In California, bicycles do not fall into the definition of a vehicle, but cyclists are required to follow the same transportation laws. The same rules apply when students ride their bikes or skateboards on campus.
Sergeant Bryce Davison alongside one of his coworkers created the diversion program for students. The class helps people who can’t afford to pay the citation and want to learn more about bicycle safety laws.
“Students told me they wanted to learn more about the bicycle laws and they wanted resources,” Davison said. “At the time, we didn’t have any resources for students to look up, which is why we created this program for students to become educated on the safety laws.”
Currently, the citation tickets are $158 plus court fees. The final cost of the ticket would be about $200.
If a student can’t afford to pay the citation they can complete the diversion program, which is an online course approximately 45 minutes long with a quiz. There is a $60 fee for the course.
As soon as students have been given a citation they have two weeks to complete the course and pay the fee. If the student fails to complete the course within 14 days, the citation will not be dismissed and he or she will have to show up in court on the date and time listed in the citation.

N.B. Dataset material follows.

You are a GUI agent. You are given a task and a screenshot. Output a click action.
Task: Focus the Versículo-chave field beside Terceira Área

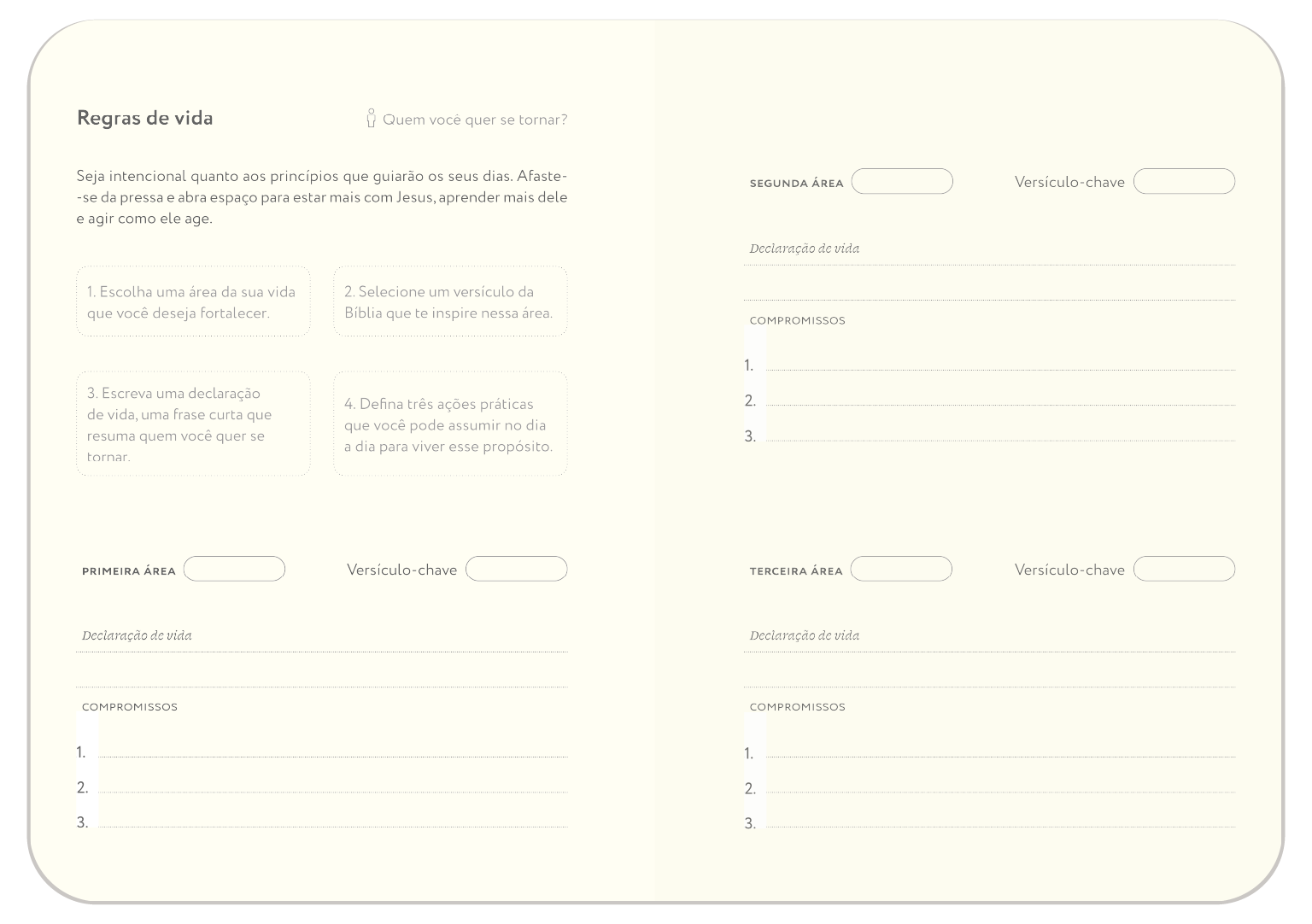(x=1184, y=569)
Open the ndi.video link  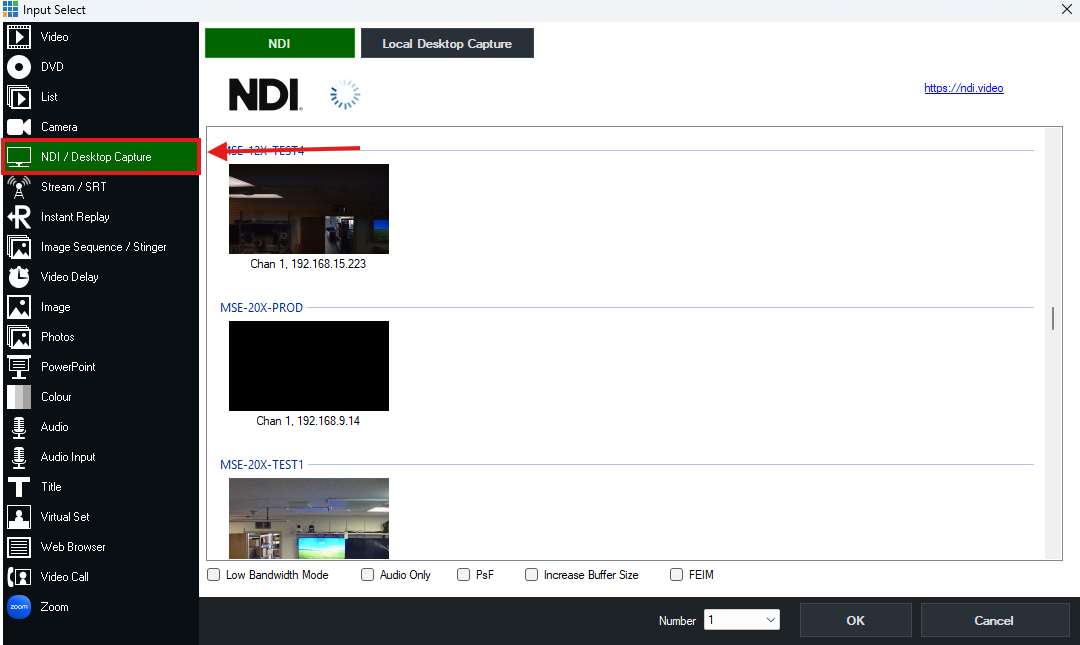[963, 88]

Before a student decides to do the diversion program he or she must first fill out a form that the officers should have with them when they’re giving out citations.
If a student receives more than one citation, he or she can still do the diversion program as long as he or she doesn’t have a felony and pays the fee.
Reminder of some of the rules:
Bicyclist traveling at a speed less than the speed of traffic must ride as far to the right as practicable.No headphones.Be aware of surroundings.Use hand signals at all times.Wear a helmet if under 18 years old or if you’re riding at Upper Bidwell Park.
“I always walk my bike on campus. We were told our freshman year during orientation about getting citations,” said Katie Daly, sophomore kinesiology major.
Many students fail to comply with the law even though there are signs around Chico State that say don’t ride your bike or skateboard on campus.
“As soon as I get to campus I walk my bike because I don’t want to get a bike citation,” said Emily Tsivkas, sophomore liberal studies major.
To check out more information on bicycle safety visit Chico State’s website.
“We would hope that students follow the rules,” said John Feeney, chief of University Police. “Especially on campus for the safety of others and their own. We’re not doing this for monetary reasons. We want to promote safety.”